Executive Orders...

Really? Ex Parte Merryman? What exactly was it other than a collection of words you quoted? What illegality did it entail? Looking intently for something?

If the Chief Justice doesn't convince you, I doubt I can.

What other authority would you suggest? The Supreme Court would be the only higher court, but as leftyhunter noted, the administration chose not to take it there. The courts are the ultimate arbiters of legality, and the court decision on the topic was Taney's "collection of words".

Lincoln's position was that he was going to do what he considered necessary to save the Union regardless of legal niceties, not unusual for a chief executive of a nation facing rebellion. If you agree with his position, why not acknowledge it?
 
Concerning Ex parte Merryman, perhaps this will be instructive. H/T @amweiner for source found in this thread. Bold mine.

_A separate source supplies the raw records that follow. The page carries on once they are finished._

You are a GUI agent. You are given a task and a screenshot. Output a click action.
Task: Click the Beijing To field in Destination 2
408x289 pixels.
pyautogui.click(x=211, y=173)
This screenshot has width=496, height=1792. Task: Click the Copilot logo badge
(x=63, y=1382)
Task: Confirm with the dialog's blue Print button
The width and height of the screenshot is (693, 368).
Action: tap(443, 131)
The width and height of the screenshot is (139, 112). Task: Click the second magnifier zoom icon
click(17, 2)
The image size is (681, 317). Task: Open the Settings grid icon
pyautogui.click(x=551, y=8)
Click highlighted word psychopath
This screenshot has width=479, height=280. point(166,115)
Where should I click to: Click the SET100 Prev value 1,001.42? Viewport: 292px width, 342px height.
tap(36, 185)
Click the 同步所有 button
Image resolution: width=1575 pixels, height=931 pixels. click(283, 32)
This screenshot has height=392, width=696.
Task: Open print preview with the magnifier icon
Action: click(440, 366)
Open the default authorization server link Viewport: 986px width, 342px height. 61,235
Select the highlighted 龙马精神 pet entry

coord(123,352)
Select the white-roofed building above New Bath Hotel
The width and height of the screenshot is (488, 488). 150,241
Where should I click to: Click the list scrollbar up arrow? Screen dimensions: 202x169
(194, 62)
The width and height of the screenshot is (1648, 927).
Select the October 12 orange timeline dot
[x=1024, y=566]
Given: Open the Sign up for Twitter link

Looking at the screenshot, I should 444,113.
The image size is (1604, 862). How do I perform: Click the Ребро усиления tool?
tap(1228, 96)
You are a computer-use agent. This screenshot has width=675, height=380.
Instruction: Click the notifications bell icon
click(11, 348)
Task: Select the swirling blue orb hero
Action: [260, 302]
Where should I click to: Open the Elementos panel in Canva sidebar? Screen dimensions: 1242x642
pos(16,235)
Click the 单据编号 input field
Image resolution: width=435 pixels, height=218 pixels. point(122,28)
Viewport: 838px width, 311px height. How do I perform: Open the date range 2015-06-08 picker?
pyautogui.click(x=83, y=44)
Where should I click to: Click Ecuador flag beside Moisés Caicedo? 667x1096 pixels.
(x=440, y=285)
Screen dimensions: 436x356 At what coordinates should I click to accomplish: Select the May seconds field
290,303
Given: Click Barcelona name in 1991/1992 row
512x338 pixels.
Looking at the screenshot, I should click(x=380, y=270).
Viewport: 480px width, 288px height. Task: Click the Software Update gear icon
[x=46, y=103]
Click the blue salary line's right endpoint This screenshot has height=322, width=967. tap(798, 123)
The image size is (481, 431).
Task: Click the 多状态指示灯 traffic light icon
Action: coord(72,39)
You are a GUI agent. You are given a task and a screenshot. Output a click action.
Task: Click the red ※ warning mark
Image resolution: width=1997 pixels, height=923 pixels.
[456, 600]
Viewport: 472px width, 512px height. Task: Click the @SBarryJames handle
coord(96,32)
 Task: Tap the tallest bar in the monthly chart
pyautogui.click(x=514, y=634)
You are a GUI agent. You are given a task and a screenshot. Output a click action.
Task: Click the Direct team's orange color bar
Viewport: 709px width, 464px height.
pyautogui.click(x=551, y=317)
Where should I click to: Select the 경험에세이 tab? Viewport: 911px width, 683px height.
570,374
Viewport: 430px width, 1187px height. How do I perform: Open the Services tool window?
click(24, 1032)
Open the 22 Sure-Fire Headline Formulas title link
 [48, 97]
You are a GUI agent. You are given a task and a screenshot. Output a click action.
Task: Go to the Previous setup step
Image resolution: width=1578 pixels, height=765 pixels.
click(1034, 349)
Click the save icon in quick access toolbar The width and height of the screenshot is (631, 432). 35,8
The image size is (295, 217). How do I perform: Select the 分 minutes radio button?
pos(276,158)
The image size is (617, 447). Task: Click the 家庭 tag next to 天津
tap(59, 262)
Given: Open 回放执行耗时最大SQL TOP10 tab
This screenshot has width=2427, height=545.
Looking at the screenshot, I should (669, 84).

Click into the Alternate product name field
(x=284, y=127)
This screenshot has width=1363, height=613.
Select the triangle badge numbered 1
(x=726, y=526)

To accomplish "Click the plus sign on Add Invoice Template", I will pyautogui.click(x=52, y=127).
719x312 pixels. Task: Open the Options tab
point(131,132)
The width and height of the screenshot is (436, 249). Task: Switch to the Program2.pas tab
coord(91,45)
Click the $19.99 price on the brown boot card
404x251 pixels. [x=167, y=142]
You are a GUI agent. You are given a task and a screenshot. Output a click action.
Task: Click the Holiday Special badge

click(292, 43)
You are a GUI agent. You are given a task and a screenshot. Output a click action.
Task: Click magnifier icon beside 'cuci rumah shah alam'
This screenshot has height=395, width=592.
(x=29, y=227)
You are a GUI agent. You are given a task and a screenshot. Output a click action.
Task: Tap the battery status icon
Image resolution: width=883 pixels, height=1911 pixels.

https://civilwartalk.com/threads/ex-parte-merryman-myth-history-and-scholarship.132646/#post-1500969

Limited orders of the court

In the courtroom announcement and in the written opinion, Taney took the extraordinary step of ordering the clerk of court to send a transcript of the Merryman proceedings to President Lincoln. "It will then remain for that high offi cer, . . ." concluded Taney, "to determine what measures he will take to cause the civil process of the United States to be respected and enforced." The provocative challenge to the President deflected attention from the court's own lack of action.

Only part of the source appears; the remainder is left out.